▶ Aim of the task:
Change "toolbar" to "menu bar" in everything from the line containing "You are a computer-use agent. Screen dimensions: 1024x640" down to the line containing "[x=210, y=446]", and write out only those lines with nothing else altered.

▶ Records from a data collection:
+++

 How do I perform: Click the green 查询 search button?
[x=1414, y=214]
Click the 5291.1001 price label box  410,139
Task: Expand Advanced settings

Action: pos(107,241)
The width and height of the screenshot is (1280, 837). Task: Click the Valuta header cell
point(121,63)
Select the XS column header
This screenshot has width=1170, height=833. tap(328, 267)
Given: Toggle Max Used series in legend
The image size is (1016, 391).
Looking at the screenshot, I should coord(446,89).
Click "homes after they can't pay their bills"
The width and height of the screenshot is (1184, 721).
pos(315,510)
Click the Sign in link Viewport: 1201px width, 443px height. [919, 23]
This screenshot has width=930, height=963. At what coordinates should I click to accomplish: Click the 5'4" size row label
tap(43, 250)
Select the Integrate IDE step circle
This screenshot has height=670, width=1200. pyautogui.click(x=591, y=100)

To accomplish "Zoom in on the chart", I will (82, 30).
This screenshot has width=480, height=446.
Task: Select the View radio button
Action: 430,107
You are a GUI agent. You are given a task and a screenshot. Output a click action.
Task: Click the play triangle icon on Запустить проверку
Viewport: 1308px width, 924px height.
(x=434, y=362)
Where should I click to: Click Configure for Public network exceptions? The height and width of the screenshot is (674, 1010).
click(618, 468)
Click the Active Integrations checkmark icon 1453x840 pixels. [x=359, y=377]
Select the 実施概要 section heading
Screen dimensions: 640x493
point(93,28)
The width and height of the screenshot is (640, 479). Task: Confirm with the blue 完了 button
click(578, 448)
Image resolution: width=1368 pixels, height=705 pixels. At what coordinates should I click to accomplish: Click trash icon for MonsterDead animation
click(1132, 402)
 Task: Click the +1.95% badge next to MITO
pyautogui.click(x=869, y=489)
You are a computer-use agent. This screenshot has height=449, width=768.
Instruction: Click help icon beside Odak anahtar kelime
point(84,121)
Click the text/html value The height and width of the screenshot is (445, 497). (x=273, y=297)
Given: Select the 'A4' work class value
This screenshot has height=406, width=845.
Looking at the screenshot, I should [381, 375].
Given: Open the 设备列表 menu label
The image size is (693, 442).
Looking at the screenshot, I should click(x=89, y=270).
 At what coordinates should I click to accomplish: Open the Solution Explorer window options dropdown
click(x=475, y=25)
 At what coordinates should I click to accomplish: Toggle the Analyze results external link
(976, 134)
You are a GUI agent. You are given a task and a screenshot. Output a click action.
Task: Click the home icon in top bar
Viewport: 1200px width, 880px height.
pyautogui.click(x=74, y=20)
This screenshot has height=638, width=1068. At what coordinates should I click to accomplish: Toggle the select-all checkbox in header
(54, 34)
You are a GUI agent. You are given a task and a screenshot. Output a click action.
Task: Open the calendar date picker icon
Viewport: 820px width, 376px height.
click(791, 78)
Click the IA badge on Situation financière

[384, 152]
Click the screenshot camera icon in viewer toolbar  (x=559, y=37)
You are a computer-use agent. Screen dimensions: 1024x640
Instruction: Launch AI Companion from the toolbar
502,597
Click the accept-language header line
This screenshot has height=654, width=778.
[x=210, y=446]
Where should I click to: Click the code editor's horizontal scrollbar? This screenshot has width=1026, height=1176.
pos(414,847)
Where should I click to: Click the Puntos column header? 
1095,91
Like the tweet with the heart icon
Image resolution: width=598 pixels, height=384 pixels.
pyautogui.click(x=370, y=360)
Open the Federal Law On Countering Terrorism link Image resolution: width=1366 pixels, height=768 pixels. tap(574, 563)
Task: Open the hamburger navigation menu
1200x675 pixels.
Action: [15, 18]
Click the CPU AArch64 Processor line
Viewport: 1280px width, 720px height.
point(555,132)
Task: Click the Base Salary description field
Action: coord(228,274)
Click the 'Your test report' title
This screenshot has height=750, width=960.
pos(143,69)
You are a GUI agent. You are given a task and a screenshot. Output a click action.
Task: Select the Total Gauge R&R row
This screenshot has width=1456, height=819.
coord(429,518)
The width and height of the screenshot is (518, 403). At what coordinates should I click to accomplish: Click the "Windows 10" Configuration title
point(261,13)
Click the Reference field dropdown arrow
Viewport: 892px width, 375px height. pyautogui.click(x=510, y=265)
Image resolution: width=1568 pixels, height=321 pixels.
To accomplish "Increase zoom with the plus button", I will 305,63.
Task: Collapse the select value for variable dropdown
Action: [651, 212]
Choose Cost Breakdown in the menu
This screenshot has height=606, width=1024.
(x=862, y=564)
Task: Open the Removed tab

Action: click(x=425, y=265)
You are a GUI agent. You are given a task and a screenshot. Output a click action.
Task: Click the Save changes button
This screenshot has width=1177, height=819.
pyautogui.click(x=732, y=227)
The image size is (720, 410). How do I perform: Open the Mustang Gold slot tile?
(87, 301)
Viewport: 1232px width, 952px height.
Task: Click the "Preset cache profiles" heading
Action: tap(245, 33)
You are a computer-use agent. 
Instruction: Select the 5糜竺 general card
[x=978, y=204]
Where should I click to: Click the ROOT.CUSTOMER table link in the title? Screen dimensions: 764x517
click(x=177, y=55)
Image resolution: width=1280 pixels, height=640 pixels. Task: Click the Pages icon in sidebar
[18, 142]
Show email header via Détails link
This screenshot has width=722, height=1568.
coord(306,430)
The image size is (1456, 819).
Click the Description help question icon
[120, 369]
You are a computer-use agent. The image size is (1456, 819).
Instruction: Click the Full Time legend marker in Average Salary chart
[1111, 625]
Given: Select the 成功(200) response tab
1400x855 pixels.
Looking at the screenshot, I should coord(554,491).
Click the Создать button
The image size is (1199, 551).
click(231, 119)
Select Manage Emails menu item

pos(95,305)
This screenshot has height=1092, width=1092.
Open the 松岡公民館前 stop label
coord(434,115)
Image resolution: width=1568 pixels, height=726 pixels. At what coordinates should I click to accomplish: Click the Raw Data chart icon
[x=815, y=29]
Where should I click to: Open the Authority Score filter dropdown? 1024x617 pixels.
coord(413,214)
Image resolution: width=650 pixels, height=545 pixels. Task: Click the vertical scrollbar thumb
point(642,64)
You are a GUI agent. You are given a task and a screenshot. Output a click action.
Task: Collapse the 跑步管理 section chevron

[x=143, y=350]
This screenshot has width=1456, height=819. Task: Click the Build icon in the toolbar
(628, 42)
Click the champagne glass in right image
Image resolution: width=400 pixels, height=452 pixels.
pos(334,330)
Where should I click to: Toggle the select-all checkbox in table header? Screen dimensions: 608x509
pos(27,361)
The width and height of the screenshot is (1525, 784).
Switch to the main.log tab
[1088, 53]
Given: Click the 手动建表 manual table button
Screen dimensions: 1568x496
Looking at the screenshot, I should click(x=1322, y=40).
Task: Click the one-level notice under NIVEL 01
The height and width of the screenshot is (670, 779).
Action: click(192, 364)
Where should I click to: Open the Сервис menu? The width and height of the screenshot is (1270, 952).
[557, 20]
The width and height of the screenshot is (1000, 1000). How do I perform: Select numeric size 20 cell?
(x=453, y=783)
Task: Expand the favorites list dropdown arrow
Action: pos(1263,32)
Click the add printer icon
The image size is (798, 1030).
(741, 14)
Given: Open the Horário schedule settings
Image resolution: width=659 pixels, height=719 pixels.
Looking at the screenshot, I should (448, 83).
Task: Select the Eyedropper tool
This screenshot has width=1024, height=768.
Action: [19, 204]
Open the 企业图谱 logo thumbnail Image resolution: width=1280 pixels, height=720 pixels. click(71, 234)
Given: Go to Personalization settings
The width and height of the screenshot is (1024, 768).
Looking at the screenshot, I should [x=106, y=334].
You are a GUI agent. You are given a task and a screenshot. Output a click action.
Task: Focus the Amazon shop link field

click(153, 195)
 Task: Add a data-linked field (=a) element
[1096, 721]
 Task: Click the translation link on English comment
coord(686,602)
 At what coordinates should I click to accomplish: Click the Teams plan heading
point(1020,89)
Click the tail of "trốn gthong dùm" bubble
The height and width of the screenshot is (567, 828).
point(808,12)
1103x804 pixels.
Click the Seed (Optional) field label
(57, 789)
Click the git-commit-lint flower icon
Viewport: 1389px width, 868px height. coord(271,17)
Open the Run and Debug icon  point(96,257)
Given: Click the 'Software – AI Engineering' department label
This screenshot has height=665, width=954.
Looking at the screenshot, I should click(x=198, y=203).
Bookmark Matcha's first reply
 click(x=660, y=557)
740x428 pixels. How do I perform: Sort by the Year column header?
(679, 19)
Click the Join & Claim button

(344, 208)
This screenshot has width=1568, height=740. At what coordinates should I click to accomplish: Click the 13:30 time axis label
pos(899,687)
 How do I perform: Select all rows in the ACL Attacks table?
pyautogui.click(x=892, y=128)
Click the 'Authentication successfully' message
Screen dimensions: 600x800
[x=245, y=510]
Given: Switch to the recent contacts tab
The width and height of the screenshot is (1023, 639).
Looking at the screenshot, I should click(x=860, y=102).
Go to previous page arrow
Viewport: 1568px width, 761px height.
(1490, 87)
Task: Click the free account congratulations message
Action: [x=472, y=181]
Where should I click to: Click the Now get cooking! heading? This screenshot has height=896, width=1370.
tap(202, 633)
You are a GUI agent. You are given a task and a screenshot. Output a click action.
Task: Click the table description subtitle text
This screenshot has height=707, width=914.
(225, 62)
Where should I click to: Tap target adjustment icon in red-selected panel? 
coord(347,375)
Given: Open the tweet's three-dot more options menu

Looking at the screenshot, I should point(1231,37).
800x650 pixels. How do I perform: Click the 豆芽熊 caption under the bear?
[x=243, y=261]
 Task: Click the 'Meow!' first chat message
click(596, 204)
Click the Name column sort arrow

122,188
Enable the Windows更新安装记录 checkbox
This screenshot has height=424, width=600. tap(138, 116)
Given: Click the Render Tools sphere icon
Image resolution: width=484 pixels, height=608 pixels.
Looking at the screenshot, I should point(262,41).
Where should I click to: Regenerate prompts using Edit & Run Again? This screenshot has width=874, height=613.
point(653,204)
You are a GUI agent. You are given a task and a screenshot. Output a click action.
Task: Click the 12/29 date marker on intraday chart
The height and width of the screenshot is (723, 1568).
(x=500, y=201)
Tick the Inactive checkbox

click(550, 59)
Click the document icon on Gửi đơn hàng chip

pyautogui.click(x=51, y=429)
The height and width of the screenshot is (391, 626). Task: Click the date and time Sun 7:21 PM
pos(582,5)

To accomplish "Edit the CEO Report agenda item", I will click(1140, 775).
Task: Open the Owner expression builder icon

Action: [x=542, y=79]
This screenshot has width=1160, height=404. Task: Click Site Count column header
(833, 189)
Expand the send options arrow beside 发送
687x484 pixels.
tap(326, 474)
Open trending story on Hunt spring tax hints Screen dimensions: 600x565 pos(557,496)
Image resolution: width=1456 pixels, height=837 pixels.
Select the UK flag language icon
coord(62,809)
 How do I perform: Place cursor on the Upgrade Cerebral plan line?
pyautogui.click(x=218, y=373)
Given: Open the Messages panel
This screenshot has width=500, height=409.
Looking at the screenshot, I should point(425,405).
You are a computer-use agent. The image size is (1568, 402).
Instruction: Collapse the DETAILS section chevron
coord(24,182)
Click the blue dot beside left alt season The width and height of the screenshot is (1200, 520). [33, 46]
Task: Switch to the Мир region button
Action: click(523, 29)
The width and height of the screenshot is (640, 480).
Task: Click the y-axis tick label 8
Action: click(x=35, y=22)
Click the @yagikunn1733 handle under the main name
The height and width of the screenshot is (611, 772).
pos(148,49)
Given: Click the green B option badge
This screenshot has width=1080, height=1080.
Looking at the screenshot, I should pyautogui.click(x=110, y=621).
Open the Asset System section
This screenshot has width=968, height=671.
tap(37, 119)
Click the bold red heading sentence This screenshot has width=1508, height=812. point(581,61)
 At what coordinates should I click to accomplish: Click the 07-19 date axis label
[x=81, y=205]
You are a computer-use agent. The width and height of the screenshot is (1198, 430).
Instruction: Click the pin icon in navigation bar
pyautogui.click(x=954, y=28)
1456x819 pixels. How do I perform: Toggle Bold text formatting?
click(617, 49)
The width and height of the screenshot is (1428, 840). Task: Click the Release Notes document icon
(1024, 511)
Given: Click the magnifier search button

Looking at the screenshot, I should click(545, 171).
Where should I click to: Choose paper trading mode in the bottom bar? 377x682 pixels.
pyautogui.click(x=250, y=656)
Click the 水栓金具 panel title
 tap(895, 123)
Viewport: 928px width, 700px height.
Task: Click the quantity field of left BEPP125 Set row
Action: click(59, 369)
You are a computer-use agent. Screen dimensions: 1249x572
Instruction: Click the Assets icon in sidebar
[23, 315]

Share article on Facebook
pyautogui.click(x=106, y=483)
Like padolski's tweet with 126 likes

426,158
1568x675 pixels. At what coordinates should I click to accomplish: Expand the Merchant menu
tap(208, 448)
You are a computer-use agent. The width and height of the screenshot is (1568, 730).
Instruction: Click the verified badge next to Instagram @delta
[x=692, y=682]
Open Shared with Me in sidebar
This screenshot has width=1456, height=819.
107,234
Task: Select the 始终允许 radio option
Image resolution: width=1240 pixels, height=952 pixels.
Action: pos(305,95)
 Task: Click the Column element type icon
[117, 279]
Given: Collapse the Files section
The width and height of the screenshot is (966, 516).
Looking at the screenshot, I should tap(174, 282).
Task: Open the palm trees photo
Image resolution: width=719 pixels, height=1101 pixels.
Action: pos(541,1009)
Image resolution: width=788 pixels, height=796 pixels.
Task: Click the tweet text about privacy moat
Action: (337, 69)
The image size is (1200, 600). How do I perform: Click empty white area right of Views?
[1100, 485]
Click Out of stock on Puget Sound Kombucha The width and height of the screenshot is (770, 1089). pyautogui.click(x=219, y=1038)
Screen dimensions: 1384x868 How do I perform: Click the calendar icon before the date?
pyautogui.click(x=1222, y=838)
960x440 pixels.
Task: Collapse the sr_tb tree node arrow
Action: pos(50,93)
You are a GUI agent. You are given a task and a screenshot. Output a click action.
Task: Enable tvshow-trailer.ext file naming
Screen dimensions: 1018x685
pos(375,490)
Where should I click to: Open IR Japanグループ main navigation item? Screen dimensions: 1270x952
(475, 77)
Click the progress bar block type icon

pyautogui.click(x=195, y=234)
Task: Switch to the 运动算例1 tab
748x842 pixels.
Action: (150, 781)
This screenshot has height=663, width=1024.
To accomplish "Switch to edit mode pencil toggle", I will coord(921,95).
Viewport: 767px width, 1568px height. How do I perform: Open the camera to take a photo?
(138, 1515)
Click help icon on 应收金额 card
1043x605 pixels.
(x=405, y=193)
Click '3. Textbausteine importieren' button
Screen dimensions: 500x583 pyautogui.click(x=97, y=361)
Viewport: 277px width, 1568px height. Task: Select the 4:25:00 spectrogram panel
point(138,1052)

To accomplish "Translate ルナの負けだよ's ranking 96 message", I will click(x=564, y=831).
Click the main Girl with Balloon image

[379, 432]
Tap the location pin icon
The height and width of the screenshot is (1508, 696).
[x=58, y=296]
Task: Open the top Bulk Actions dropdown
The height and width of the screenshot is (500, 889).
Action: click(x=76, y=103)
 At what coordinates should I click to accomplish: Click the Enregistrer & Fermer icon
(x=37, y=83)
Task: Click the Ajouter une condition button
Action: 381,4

+++

▶ Full answer:
You are a computer-use agent. Screen dimensions: 1024x640
Instruction: Launch AI Companion from the menu bar
502,597
Click the accept-language header line
This screenshot has height=654, width=778.
[x=210, y=446]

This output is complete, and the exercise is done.